When he finally pulls back, he says, “How was that? Sufficient?”
I almost toss back a flippant one-liner, but I don’t want to diminish the fact that I’m no longer the same person I was three minutes ago. “It was mind-blowing. My brain might be lying on the floor somewhere. I’ll have to go looking for it in a second.”
With a smile, he tucks my hair behind my ear, then pulls me from the couch and leads me to the bedroom, where, as promised, we go to bed without anyone’s underwear coming off.
The stardust remnants of the kiss still sizzle in my blood, though, and sleep hovers at arm’s length. I turn on my side, studying Michael’s face as he slips into slumber with his arm slung over my waist.

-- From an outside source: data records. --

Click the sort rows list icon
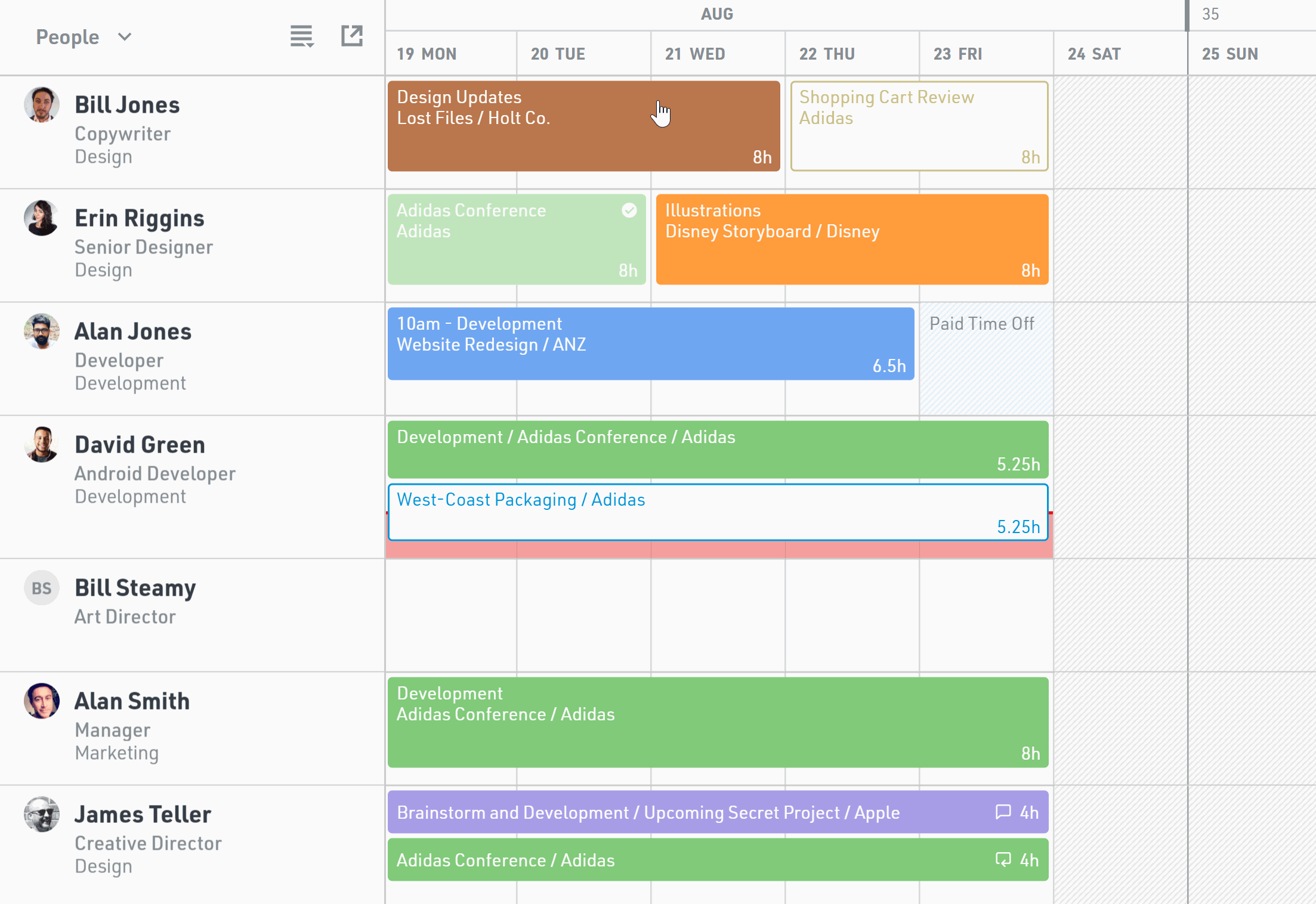This screenshot has width=1316, height=904. [x=301, y=36]
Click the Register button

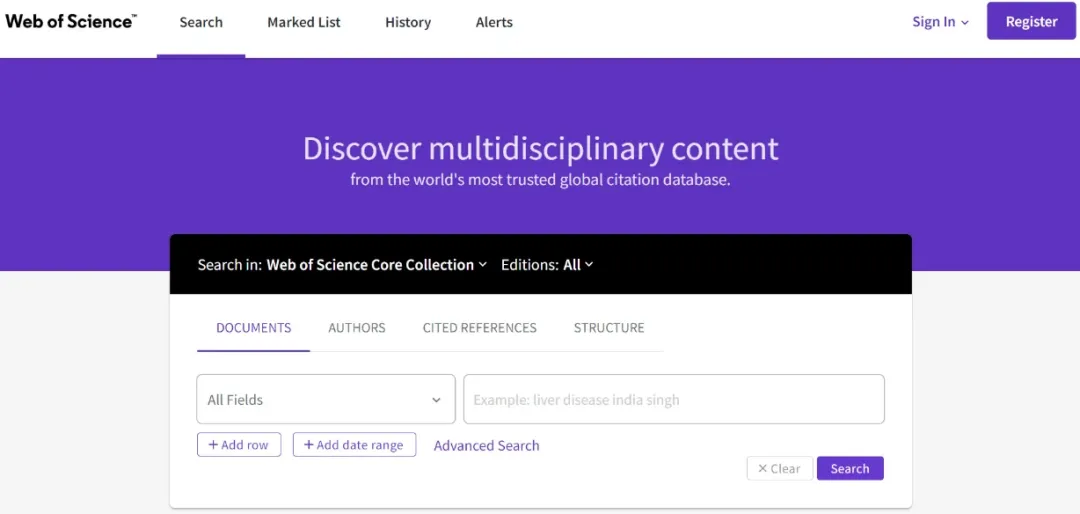(x=1031, y=21)
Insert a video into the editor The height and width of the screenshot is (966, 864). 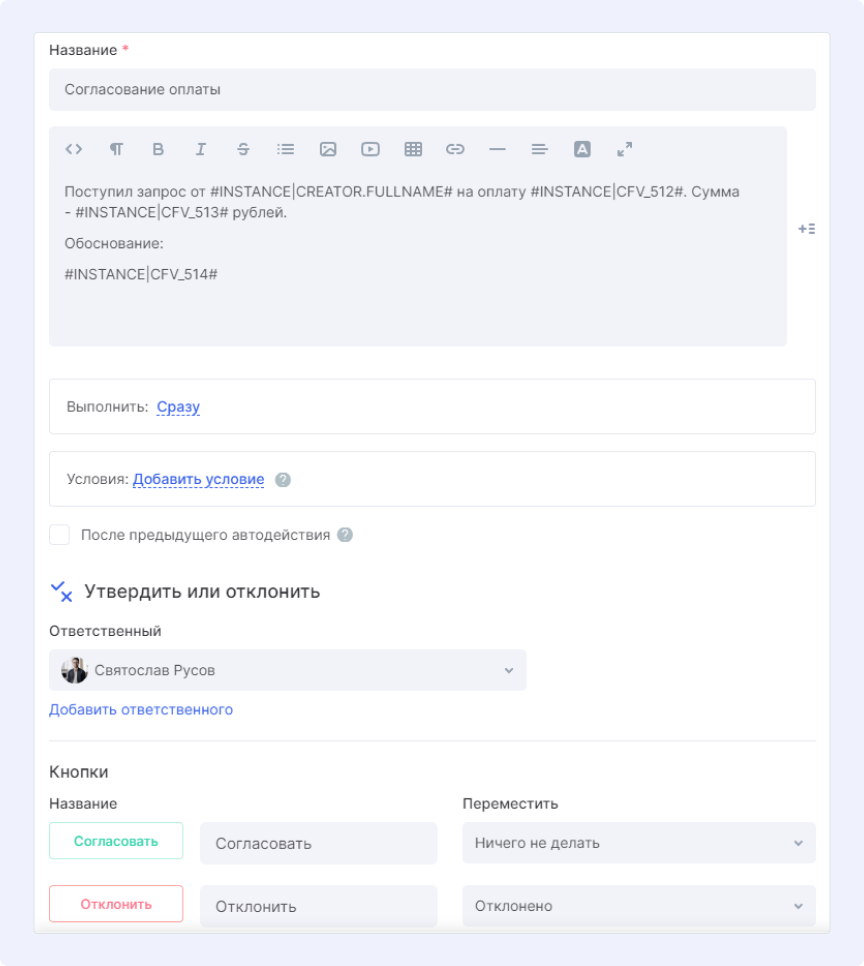click(370, 149)
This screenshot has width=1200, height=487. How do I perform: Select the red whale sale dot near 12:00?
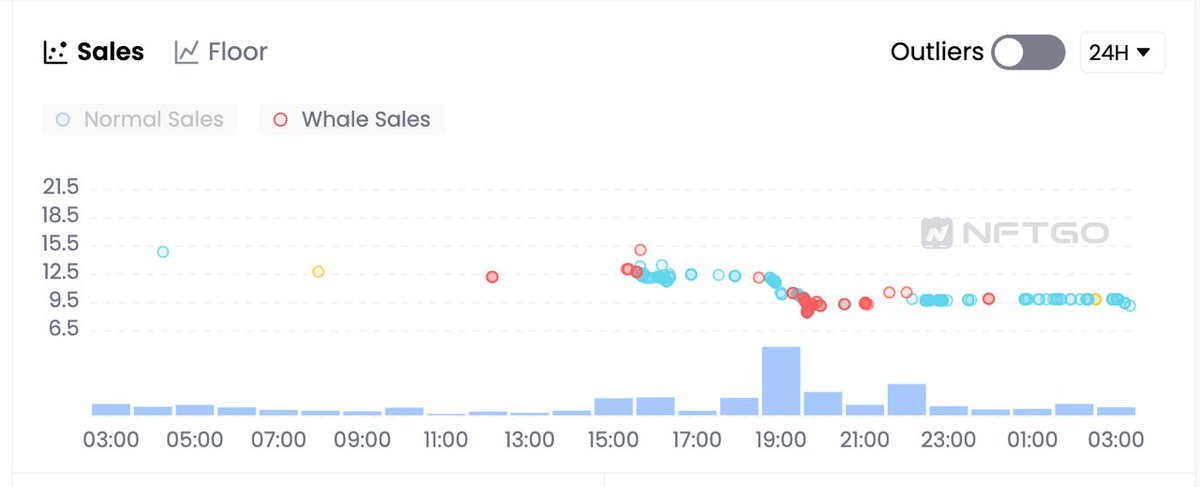click(x=492, y=277)
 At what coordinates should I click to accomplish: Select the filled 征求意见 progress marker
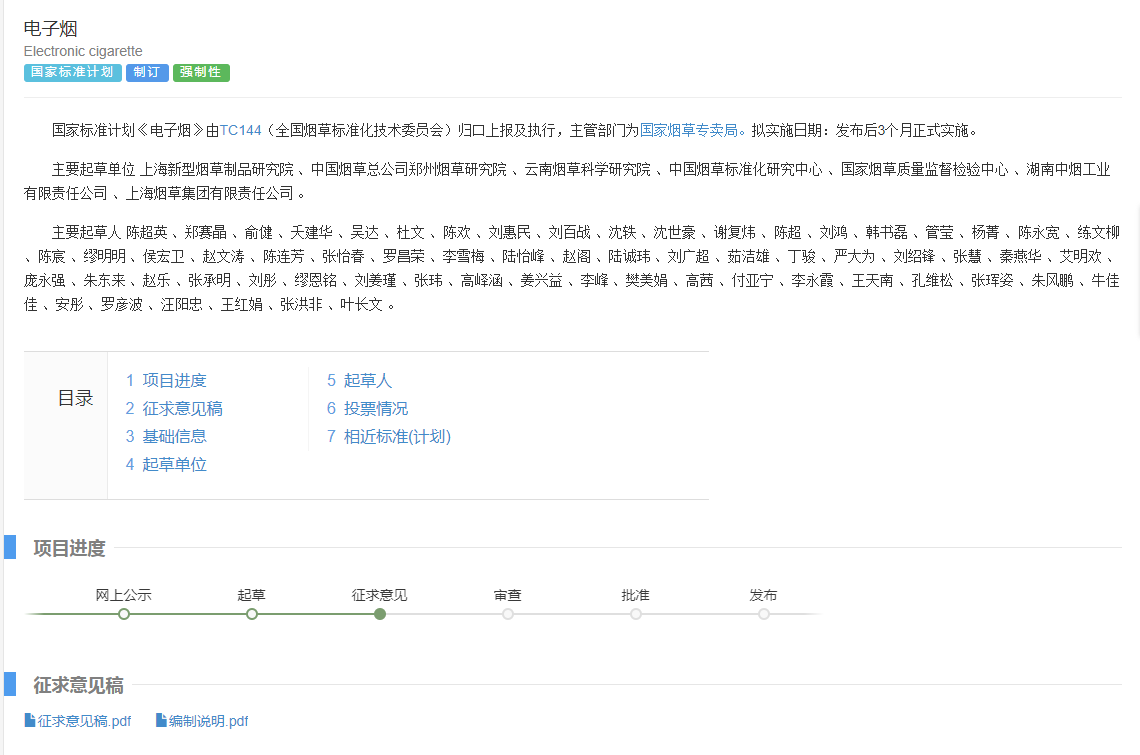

City-lit quiet floods the room. I marvel at what a single rise and fall of the sun can do. I’ve just moved in with a man I’ve known for a day, and not one single part of me wants to leave him tomorrow, even to go job hunting. Maybe I don’t want to leave him at all, which is possibly even more inconceivable than moving to Athens for no reason.
My future shears into halves: life if I go, life if I stay. Far-flung vistas and adventure, or scorching kisses and soul-nourishing conversation.
Not that Michael has so much as mentioned the possibility of me staying. But it’s creeping in already, tiptoeing through a back door in my mind, and I know that in thirty days, I will have to choose.
Which means I can only leap, one way or the other, and pray I make the right choice.